___ Study material

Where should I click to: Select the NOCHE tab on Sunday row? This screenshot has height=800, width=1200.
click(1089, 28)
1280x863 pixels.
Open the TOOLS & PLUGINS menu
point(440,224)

______
___ Study material

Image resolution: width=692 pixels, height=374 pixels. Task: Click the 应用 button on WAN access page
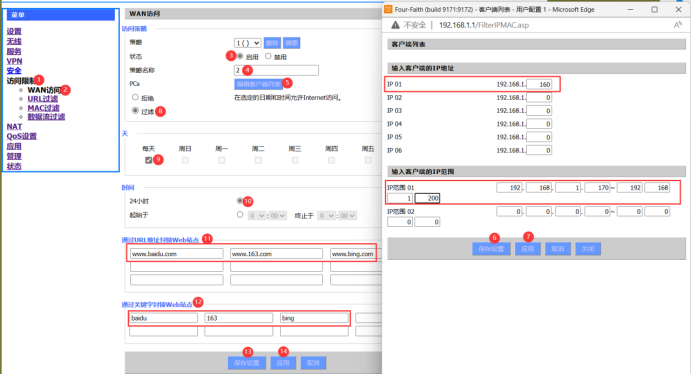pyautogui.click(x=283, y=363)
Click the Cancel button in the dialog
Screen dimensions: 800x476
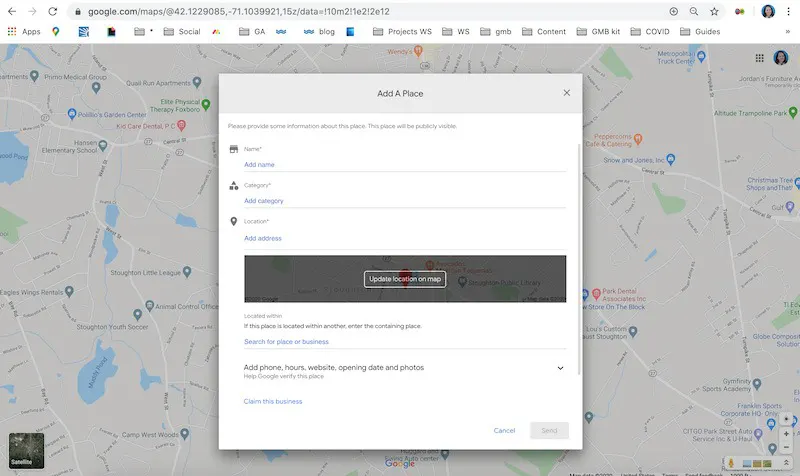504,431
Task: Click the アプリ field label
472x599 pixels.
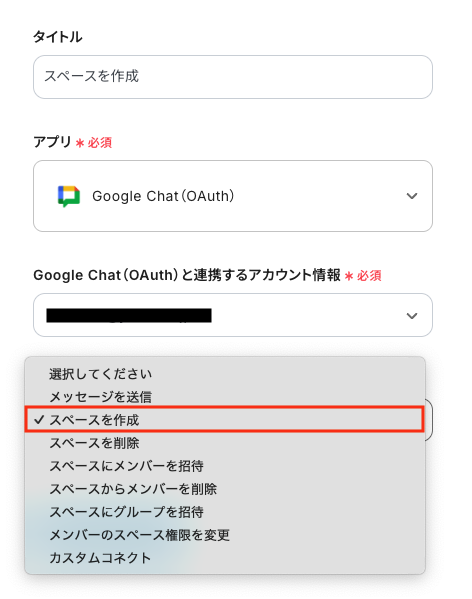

______

■ Task directions:
Up in the listing, locate the line with "Click the Cancel button in the dialog"; print it and every line after it down to the line with "472x599 pixels.", which is included too. Skip the pictures.

■ Result of the task:
Click the Cancel button in the dialog
Screen dimensions: 800x476
504,431
Task: Click the アプリ field label
472x599 pixels.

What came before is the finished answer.